In an interview with Tasnim News Agency on Wednesday, Amir Hossein Zamani-Nia said the implementation of Iran Petroleum Contract (IPC) is one of the many strategies Tehran has adopted to attract investment and upgrade the oil industry.
He added that plans are underway to draw $185 billion of fresh investment in all sectors of the oil industry within a 5-year period.
The official further said $85 billion of the investment will go to the industry's upstream sector.
The IPC is to replace Iran's buyback oil deals. Under a buyback deal, the host government agrees to pay the contractor an agreed price for all volumes of hydrocarbons the contractor produces.
However, under the IPC, the National Iranian Oil Company (NIOC) will set up joint ventures for crude oil and gas production with international companies which will be paid with a share of the output.
Based on the IPC, different stages of exploration, development and production will be offered to contractors as an integrated package, with the emphasis laid on enhanced and improved recovery.

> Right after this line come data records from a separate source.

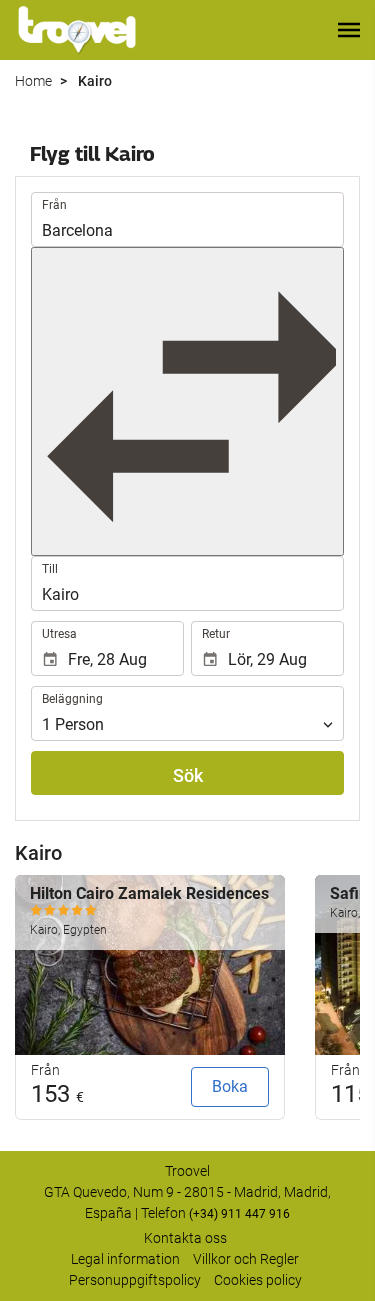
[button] (349, 30)
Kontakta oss (185, 1238)
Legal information (125, 1259)
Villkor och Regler (246, 1259)
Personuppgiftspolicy (135, 1280)
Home (33, 81)
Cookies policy (258, 1280)
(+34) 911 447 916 (239, 1214)
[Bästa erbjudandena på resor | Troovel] (77, 30)
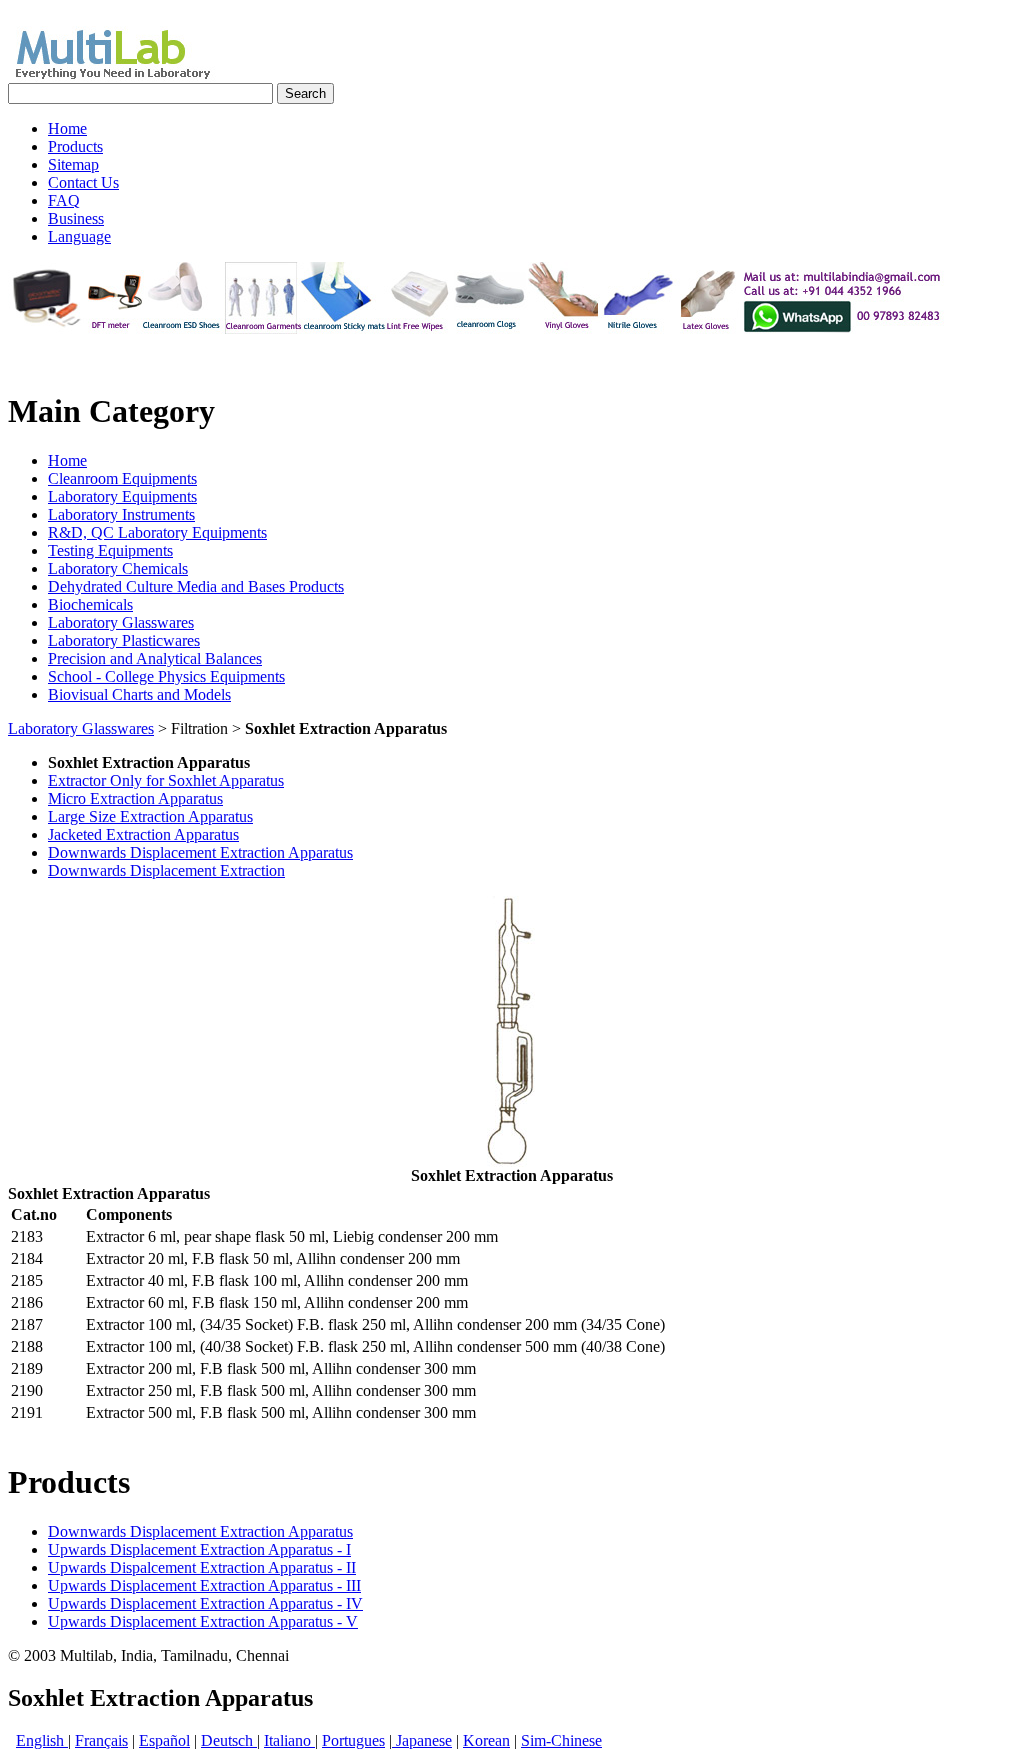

Founders of the new contract believe that foreign companies can no longer dash out of their contractual obligations if sanctions are ever reimposed on Iran. But critics cite numerous shortcomings which seriously plague the new formula.
More than 100 energy companies, including Britain's BP, France's Total, Italy's Eni and Spain's Repsol attended a conference in Tehran last November to hear about the IPC.